Ich wechsle in den Messenger und rufe Noahs letzte Nachricht auf und beginne, nach einem raschen Seitenblick auf Ben, zu tippen.
Ich könnte ja auch zu dir kommen, wenn das einfacher ist.
Noahs Antwort lässt kaum eine Minute auf sich warten.
Lieb von dir, aber es macht es nicht leichter. Ich überleg mir etwas.
Kurz überlege ich, etwas zu erwidern, ihn zu fragen, ob es nicht doch klappen könnte, aber da hält Ben vor meinem Haus und ich lasse das Handy in die Jackentasche gleiten.
„Danke fürs Fahren. Und sorry, dass ich dich gerade so angepflaumt habe.“
Ben nickt kurz. „Schon okay. Bis morgen.“
Ich steige aus, werfe die Tür zu und eile nach oben in die Wohnung, während die Anstrengung der letzten Tage sich urplötzlich und unbarmherzig an die Oberfläche drängt. In meinem Bauch kribbelt es und in meiner Brust zieht es. Einatmen. Ausatmen. Ich werde keine Panikattacke bekommen. Einatmen. Ausatmen. Alles ist gut. Einatmen. Ausatmen. Ich lasse meine Tasche im Flur fallen, gehe ins Wohnzimmer und setze mich an den Flügel. Die glatten Tasten vertreiben mit jedem Ton das Kribbeln, was an Beklemmung noch übrig ist, wird mit den Tränen und lang vertrauten Akkorden weggeschwemmt.
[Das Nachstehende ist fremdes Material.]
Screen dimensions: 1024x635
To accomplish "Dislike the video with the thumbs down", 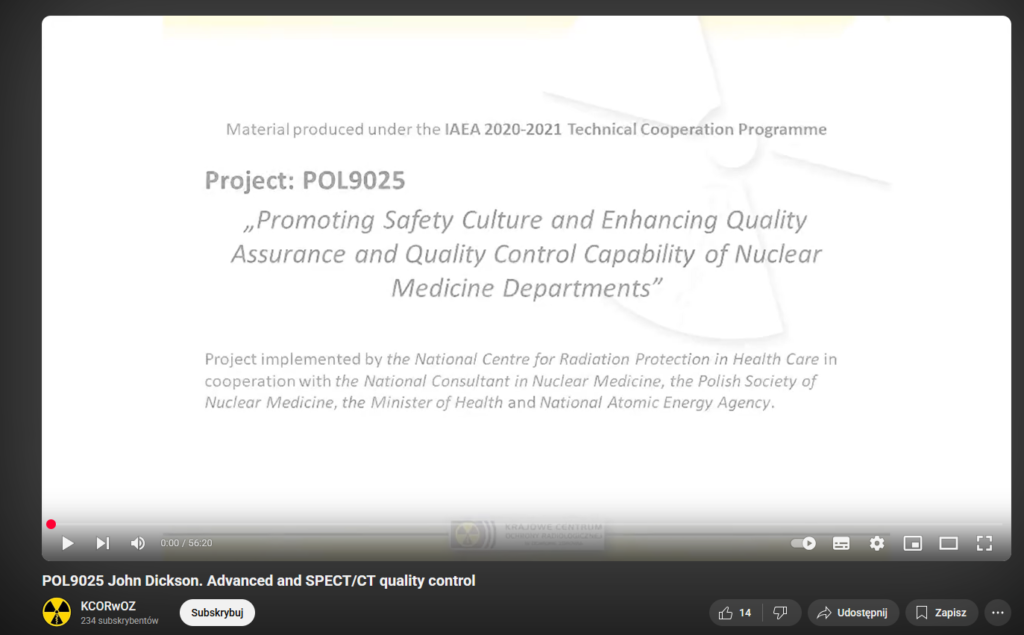I will [x=781, y=612].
Als ich aufsehe, steht mein Vater im Türrahmen. Er trägt seine Tasche noch über der Schulter, aber in seinen Augen glänzt es verdächtig. Vermutlich steht er schon eine Weile hier. Er öffnet den Mund, bewegt die Lippen stumm auf und ab.
Dann lächelt er schwach. „Hallo, Kristina. Hast du Hunger?“
„Hi, Papa. Ein bisschen.”
Wir reden in Synonymen. Papas Lippen haben nicht das gesagt, was seine Augen meinten, und meine Antwort hat bestenfalls so geklungen, wie das, was ich eigentlich hätte sagen wollen. Dass er sich keine Sorgen machen muss. Dass ich das schaffe.